## AIM OF THE EXERCISE
Retype, word for word, each line between the lines holding "Given: Open the Settings menu" and "Minimize the application", inclusive, and leave the rest of the data alone.

Saved data entries:
::::::::::

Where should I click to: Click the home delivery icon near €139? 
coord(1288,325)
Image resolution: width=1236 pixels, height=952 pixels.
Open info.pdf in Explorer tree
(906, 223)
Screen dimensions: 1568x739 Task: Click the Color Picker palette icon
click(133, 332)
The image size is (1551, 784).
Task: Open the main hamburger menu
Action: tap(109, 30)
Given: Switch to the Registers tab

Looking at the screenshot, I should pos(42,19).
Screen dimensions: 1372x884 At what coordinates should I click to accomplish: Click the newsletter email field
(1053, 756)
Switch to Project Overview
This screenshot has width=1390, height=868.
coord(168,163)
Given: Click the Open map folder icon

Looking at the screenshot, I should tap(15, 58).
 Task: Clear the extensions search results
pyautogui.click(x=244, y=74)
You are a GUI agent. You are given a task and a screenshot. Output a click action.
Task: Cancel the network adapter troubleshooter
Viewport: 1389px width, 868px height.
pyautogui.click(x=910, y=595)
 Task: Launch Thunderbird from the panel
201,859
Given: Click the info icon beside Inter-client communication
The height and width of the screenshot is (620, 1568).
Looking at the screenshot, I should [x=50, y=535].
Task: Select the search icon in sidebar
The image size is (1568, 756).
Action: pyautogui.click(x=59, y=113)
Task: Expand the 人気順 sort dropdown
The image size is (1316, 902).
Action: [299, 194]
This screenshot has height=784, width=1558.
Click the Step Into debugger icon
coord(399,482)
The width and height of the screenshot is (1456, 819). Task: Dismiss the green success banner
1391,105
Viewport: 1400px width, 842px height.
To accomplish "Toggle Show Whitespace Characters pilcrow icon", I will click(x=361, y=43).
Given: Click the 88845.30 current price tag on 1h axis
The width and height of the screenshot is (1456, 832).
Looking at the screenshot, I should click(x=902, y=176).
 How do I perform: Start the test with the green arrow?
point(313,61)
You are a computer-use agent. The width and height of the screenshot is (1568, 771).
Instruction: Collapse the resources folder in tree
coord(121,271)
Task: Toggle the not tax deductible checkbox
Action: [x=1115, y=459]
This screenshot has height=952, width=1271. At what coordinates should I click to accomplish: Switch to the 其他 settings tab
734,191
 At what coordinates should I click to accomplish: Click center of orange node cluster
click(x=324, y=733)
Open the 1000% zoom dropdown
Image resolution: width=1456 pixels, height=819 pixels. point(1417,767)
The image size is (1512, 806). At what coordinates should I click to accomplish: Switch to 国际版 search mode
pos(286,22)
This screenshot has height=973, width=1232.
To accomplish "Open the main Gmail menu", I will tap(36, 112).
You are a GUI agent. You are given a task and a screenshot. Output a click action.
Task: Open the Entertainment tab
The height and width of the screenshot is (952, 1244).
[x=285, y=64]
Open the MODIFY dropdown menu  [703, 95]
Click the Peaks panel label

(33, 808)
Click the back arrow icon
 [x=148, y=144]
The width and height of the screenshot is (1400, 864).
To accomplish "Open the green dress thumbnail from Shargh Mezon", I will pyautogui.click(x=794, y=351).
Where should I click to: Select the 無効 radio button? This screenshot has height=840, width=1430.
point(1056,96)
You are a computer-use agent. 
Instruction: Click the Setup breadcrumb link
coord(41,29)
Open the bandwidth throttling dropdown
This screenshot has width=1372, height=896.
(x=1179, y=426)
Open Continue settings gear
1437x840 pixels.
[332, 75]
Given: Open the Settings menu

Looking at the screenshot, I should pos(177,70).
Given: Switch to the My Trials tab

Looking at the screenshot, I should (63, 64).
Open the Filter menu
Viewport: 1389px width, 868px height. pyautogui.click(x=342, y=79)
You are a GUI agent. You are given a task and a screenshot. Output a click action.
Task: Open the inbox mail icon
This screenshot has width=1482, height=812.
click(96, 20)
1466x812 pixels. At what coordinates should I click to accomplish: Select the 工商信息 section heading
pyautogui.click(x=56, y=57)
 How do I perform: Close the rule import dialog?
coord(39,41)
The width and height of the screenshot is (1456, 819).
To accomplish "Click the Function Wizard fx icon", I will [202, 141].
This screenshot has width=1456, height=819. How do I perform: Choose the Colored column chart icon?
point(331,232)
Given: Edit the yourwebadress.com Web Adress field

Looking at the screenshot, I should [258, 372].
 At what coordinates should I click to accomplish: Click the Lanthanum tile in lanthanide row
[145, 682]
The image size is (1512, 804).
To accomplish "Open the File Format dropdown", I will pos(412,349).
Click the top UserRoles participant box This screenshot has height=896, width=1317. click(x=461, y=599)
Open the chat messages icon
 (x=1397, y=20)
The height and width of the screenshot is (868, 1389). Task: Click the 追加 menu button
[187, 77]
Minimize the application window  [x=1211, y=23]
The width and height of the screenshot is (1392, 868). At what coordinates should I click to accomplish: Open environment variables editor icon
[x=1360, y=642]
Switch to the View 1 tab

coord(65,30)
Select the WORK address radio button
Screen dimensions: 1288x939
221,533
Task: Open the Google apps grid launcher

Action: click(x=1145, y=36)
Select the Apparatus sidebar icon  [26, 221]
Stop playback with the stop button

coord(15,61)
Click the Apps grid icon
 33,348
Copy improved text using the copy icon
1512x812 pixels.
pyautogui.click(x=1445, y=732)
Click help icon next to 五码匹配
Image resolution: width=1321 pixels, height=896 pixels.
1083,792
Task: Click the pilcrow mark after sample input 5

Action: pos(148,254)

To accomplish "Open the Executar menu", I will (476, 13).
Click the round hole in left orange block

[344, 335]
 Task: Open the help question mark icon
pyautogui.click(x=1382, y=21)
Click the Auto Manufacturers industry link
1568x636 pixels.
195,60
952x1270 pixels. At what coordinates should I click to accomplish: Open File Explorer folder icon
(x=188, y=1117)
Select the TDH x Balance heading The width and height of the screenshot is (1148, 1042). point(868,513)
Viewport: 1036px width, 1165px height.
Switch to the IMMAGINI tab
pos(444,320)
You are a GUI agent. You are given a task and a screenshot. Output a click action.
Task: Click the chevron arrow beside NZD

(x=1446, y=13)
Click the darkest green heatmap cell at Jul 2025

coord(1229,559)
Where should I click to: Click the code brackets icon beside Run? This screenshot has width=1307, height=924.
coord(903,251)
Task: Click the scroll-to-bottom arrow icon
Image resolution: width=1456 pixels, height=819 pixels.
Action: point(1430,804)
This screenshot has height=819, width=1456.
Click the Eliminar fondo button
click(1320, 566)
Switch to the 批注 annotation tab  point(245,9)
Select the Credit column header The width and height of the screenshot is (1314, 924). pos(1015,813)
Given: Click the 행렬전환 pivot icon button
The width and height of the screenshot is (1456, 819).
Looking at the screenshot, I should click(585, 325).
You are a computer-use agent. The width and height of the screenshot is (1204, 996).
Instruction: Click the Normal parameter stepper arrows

::::::::::

## PROBLEM SOLUTION
Given: Open the Settings menu

Looking at the screenshot, I should pos(177,70).
Given: Switch to the My Trials tab

Looking at the screenshot, I should (63, 64).
Open the Filter menu
Viewport: 1389px width, 868px height. pyautogui.click(x=342, y=79)
You are a GUI agent. You are given a task and a screenshot. Output a click action.
Task: Open the inbox mail icon
This screenshot has width=1482, height=812.
click(96, 20)
1466x812 pixels. At what coordinates should I click to accomplish: Select the 工商信息 section heading
pyautogui.click(x=56, y=57)
 How do I perform: Close the rule import dialog?
coord(39,41)
The width and height of the screenshot is (1456, 819).
To accomplish "Click the Function Wizard fx icon", I will [202, 141].
This screenshot has width=1456, height=819. How do I perform: Choose the Colored column chart icon?
point(331,232)
Given: Edit the yourwebadress.com Web Adress field

Looking at the screenshot, I should [258, 372].
 At what coordinates should I click to accomplish: Click the Lanthanum tile in lanthanide row
[145, 682]
The image size is (1512, 804).
To accomplish "Open the File Format dropdown", I will pos(412,349).
Click the top UserRoles participant box This screenshot has height=896, width=1317. click(x=461, y=599)
Open the chat messages icon
 (x=1397, y=20)
The height and width of the screenshot is (868, 1389). Task: Click the 追加 menu button
[187, 77]
Minimize the application window  [x=1211, y=23]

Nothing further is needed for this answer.